Hydrogen sulfide therapy in brain diseases: from bench to bedside

Hydrogen sulfide (H(2)S) has been recognized and studied for nearly 300 years, but past researches mainly focus on its toxicity effect. During the past two decades, the majority of researches have reported that H(2)S is a novel endogenous gaseous signal molecule in organisms, and play an important role in various systems and diseases. H(2)S is mainly produced by three enzymes, including cystathionine β-synthase, cystathionine γ-lyase and 3-mercaptopyruvate sulfurtransferase along with cysteine aminotransferase. H(2)S had been firstly reported as a neuromodulator in the brain, because of its essential role in the facilitating hippocampal long-term potentiation at physiological concentration. It is subsequently reported that H(2)S may have relevance to neurologic disorders through antioxidative, anti-inflammatory, anti-apoptotic and additional effects.
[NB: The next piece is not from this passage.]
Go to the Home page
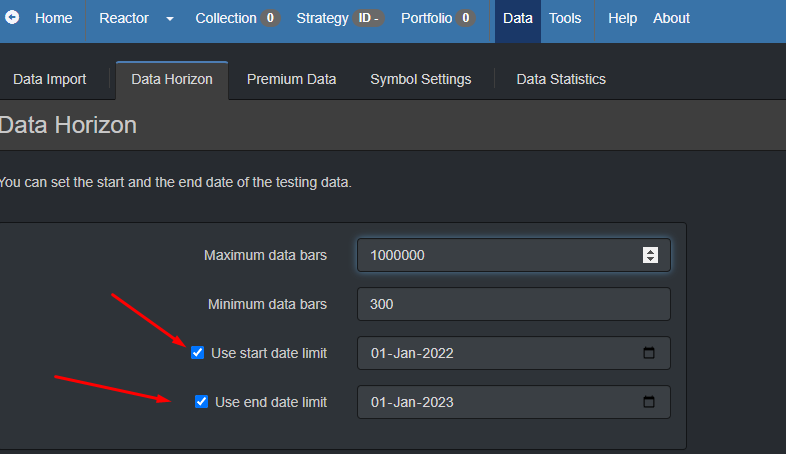Viewport: 786px width, 454px height. [54, 18]
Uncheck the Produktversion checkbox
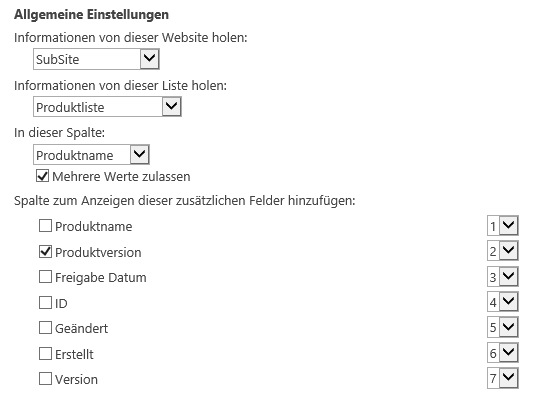Screen dimensions: 533x398 click(45, 252)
Recent basic medical studies and preclinical studies on neurologic diseases have demonstrated that the administration of H(2)S at physiological or pharmacological levels attenuates brain injury. However, the neuroprotective effect of H(2)S is concentration-dependent, only a comparatively low dose of H(2)S can provide beneficial effect. Herein, we review the neuroprotevtive role of H(2)S therapy in brain diseases from its mechanism to clinical application in animal and human subjects, and therefore provide the potential strategies for further clinical treatment.